**GOAL:**
Copy out the lines below word for word, leaving out the pictures.

**PROVIDED RECORDS:**
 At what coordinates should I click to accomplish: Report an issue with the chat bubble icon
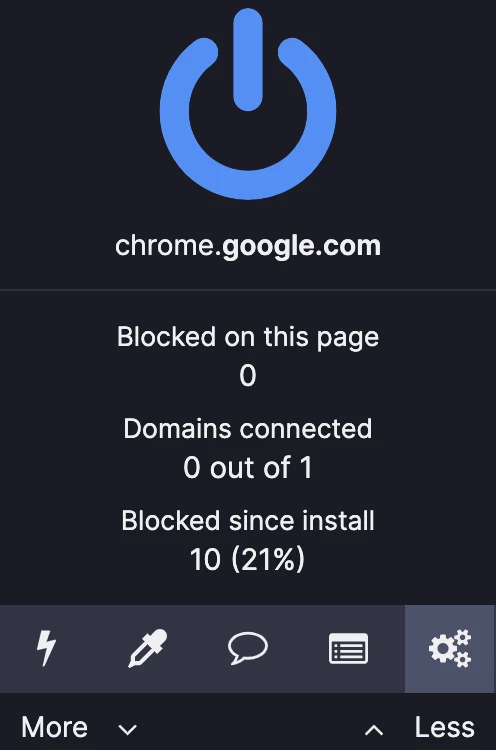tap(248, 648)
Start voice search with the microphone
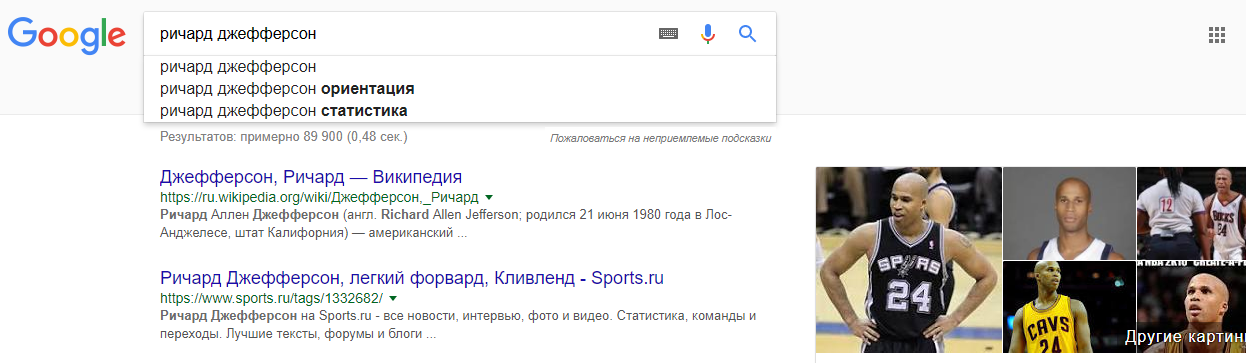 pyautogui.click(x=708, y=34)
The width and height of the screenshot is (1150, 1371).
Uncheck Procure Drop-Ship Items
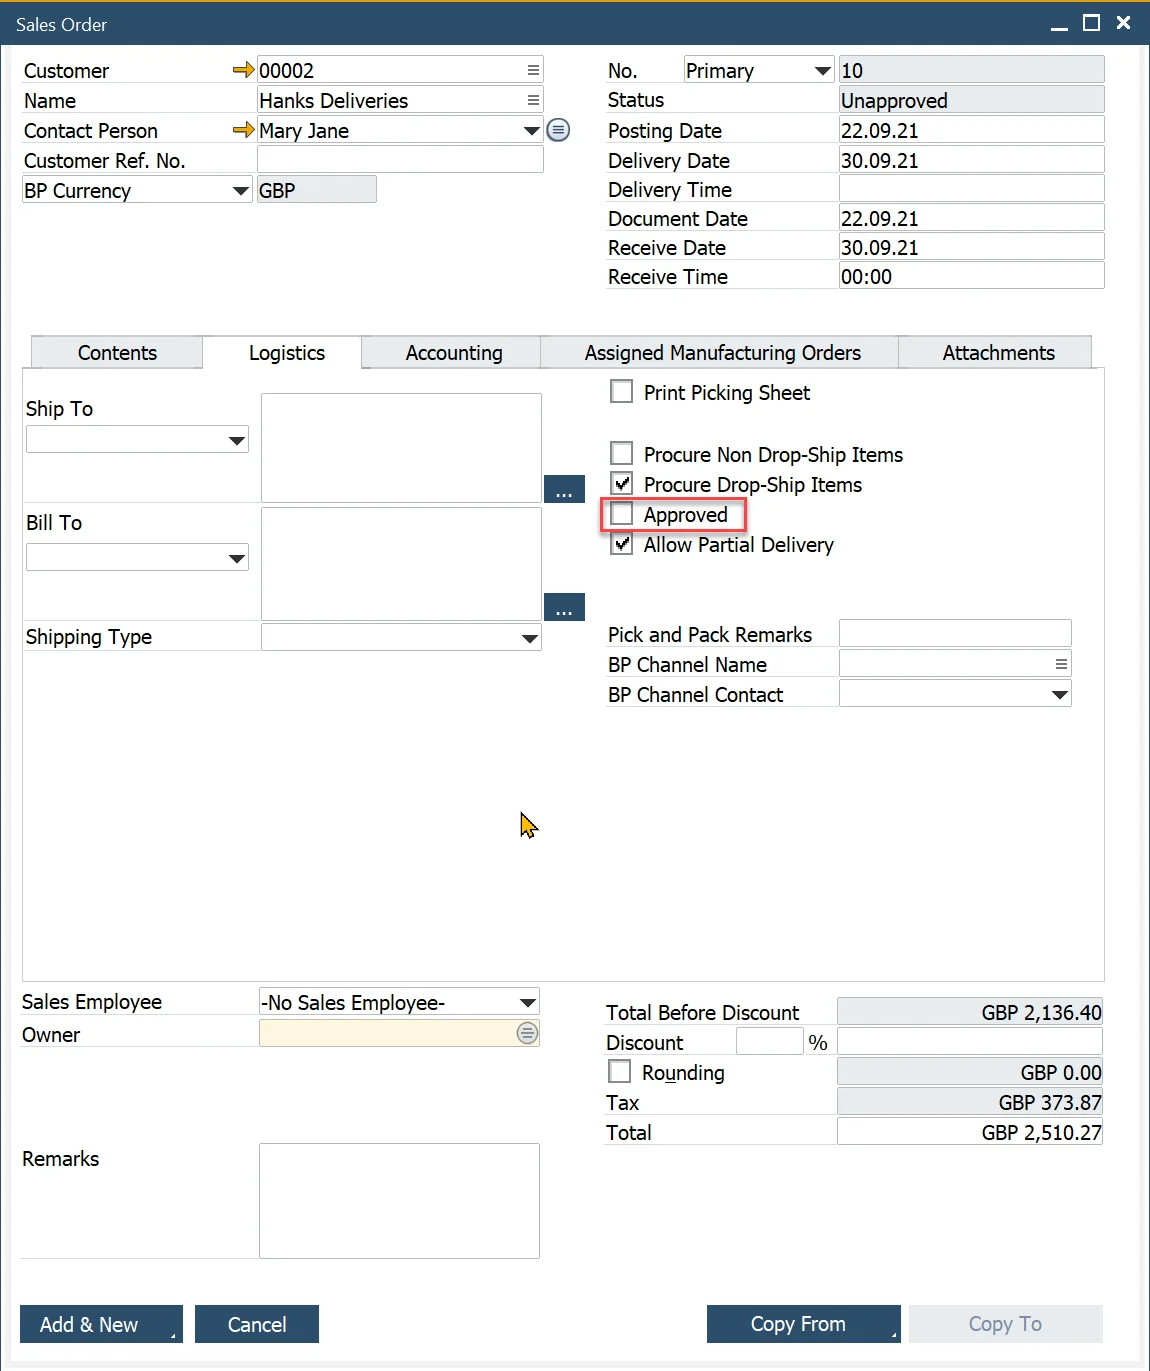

**EXPECTED ANSWER:**
 At what coordinates should I click to accomplish: Report an issue with the chat bubble icon
tap(248, 648)
Start voice search with the microphone
 pyautogui.click(x=708, y=34)
The width and height of the screenshot is (1150, 1371).
Uncheck Procure Drop-Ship Items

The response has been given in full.